Jacarta, 18 mai 2019 (Lusa) -- A
última bandeira portuguesa deixada na ilha timorense de Ataúro quando o então
governador Lemos Pires saiu do país, a 23 de setembro de 1975, está numa pasta
de madeira, numa casa nos arredores de Jacarta.
"Esta bandeira tem a sua
história especial", conta o ex-embaixador indonésio, Francisco Lopes da
Cruz, um homem que tem passaporte dos dois países que ocuparam a terra onde
nasceu, Timor-Leste.
Numa entrevista à Lusa, Lopes da
Cruz, fundador da União Democrática Timorense (UDT), mostra a histórica
bandeira portuguesa que tem.
O ex-diplomata indonésio
levanta-se, sai da sala por momentos e regressa pouco tempo depois, com uma
mala de negócios, uma pasta que em vez do habitual coro é feita de madeira, com
uma pega também de madeira e dois fechos sólidos, de metal.
Na zona dos fechos, impresso com
letras brancas lê-se "Istana Presiden R. I." (Palácio Presidente República
Indonésia).
Uma cor idêntica à da camisa
escura de batik do embaixador, sobre a qual se destaca um longo terço em prata,
a mesma cor da barba aparada de Lopes da Cruz, que está em fotos com a família
e com personalidades internacionais nas paredes da sala.
Na casa -- foi-lhe dada como
antigo diplomata -- destaca-se a simbologia religiosa católica.
"Quando os portugueses
deixaram a ilha de Ataúro, deixaram a bandeira portuguesa hasteada.
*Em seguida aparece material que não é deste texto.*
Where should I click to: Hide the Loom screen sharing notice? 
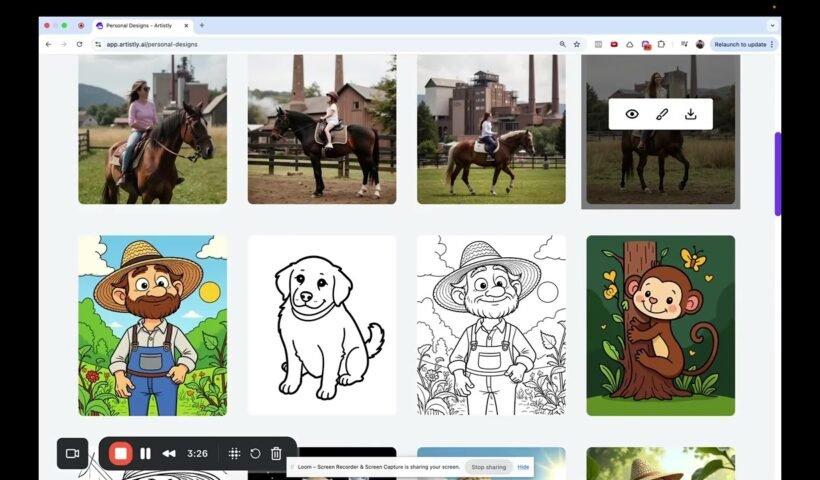click(x=523, y=467)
Quando a
tropa indonésia chegou lá, arrearam a bandeira, com todas as honras militares,
e hastearam a bandeira indonésia", disse.
"Timorenses da UDT pediram à
tropa indonésia para que esta bandeira seja entregue a mim como presidente da
UDT, partido que defendia a continuação com Portugal, antes da independência. E
a Indonésia aceitou e eles meteram-se numa barcaça e levaram a bandeira a Díli
e entregaram-me pessoalmente", conta.
Houve muitos que não gostaram,
explica, pretendendo que a bandeira fosse para o museu nacional em Jacarta.
"Vim a Jacarta e falei com o
Presidente [indonésio] Suharto e expliquei tudo sobre essa bandeira. Ele disse,
senhor Da Cruz -- era o único que me tratava por Da Cruz -, leve essa pasta,
ponha a bandeira dentro dessa mala", recorda.
"Ninguém pode tirar essa
bandeira da sua mão sem o conhecimento do Presidente. E assim foi: meti a
bandeira dentro dessa caixa e já lá vão mais de 30 anos", refere.
Com cuidado vai dobrando a
bandeira e explica o significado especial que tem para si: "eu defendi
essa bandeira, durante a guerra em Moçambique, e depois em Timor, como soldado.
Essa bandeira representa Portugal".
Mas a bandeira portuguesa não é a
única. Dobradas estão outras na pasta de Suharto.
"Por debaixo está a primeira
bandeira da UDT, que queria a ligação com Portugal. A senhora que coseu essa bandeira
ainda continua viva, em Timor-leste. Levei sempre a bandeira comigo, até a
fronteira e depois de volta a Díli. Sempre comigo", conta.
Por baixo dessa, explica, está a
da Fretilin, partido que Lopes da Cruz acusa de lhe ter morto vários
familiares.
"Quando a UDT chegou à
fronteira, apanharam esta bandeira, queriam queimar a bandeira. Disse que não,
tirei a bandeira, de 1975, fiquei com esta bandeira, porque é dos timorenses
como nós. Estava içada em Batugadé. Fiquei com essa bandeira desde 1975 até agora",
explica.
No fundo de todas a mais recente,
a bandeira da Indonésia, que diz ter recebido quando veio para Jacarta, em
1982.
Quatro bandeiras fundamentais da
história de Timor-Leste, mas também da história de Lopes da Cruz que
questionado admite que a que traz "mais no coração" continua a ser a
portuguesa.
"Os meus pais, avós, todos
eram portugueses, quer queira quer não", disse.